Am Montag hatten mehrere Medien übereinstimmend berichtet, dass die Staatsanwaltschaft Erfurt ein Ermittlungsverfahren gegen den Richter eingeleitet hat. Es bestehe der Anfangsverdacht, dass der Richter nicht zuständig und daher nicht befugt war, eine Anordnung zur Maskenpflicht zu erlassen, meldete der MDR unter Berufung auf die Staatsanwaltschaft Erfurt. Zuständig soll eigentlich das Verwaltungsgericht gewesen sein. Bereits zuvor hatte es mehrere Strafanzeigen gegen den Richter gegeben, berichtete der MDR.
Der Richter hatte am 8. April mit Bezug auf den Kindeswohl-Paragrafen 1666 des Bürgerlichen Gesetzbuches entschieden, dass die Maskenpflicht, Abstandsregeln und Schnelltestauflagen nicht mehr an zwei Schulen in Weimar gelten. Außerdem müsse Präsenzunterricht stattfinden (TE berichtete). Das Thüringer Bildungsministerium hatte daraufhin erklärt, das Urteil nicht umsetzen zu wollen. In einer Mitteilung schrieb das Ministerium: “Im Übrigen gelten an den zwei betroffenen Schulen in Weimar und im ganzen Freistaat die Infektionsschutzmaßnahmen für alle Lehrkräfte und Schülerinnen und Schüler unverändert weiter.” Außerdem wolle man den Beschluss obergerichtlich prüfen lassen, hier es weiter.
Auch die PCR-Tests und Schnelltests seien nicht geeignet, eine Ansteckung mit SARS-CoV-2 nachzuweisen, heißt es in dem Papier weiter. “Laut RKI-Berechnungen (…) beträgt bei Massentestungen mit Schnelltests unabhängig von Symptomen die Wahrscheinlichkeit, beim Erhalt eines positiven Ergebnisses tatsächlich infiziert zu sein, bei einer Inzidenz von 50 (Testspezifität 80%, Testsensitivität 98%) nur zwei Prozent. Das würde heißen: Auf zwei echt-positive Schnelltest-Ergebnisse kämen 98 falsch-positive Schnelltest-Ergebnisse, welche man dann alle mit einem PCR-Test nachtesten müsste.”
Symptomlose dürften nicht zum Test gezwungen werden, schrieb der Richter in dem Papier.

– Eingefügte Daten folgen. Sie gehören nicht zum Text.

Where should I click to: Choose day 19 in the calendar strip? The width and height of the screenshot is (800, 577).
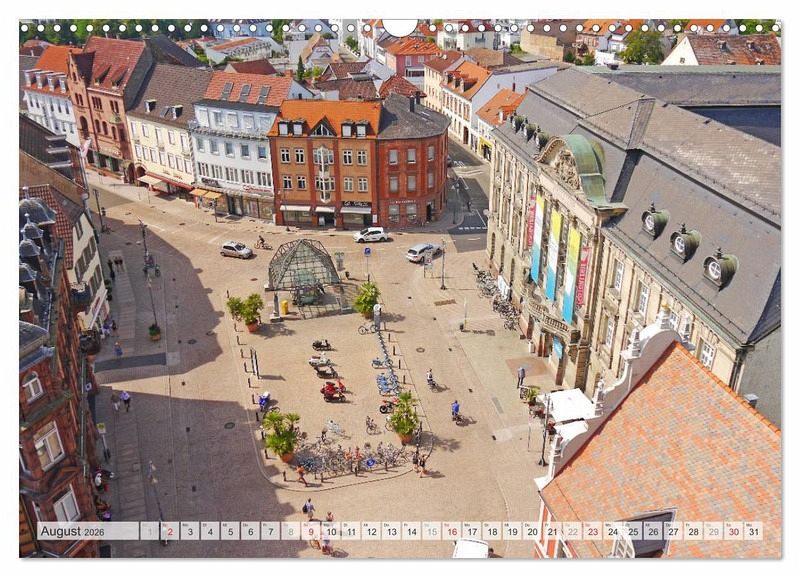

Das setze die Kinder unter psychischen Druck, weil sie ihre Schulfähigkeit ständig erneut beweisen müssten. Zudem habe einer der vom Gericht bestellten Gutachter anhand von Erhebungen aus dem Land Österreich nachgewiesen: “100.000 Grundschüler müssten eine Woche lang sämtliche Nebenwirkungen des Maskentragens in Kauf nehmen, um nur eine einzige Ansteckung pro Woche zu verhindern.” Anhand dieses Ergebnisses zeige sich, “dass der diesen Bereich regulierende Landesverordnungsgeber in eine Tatsachenferne geraten ist, die historisch anmutende Ausmaße angenommen hat”, urteilte der Richter. Die Verordnungen, in denen die Corona-Maßnahmen festgeschrieben sind, seien “verfassungswidrig und nichtig”.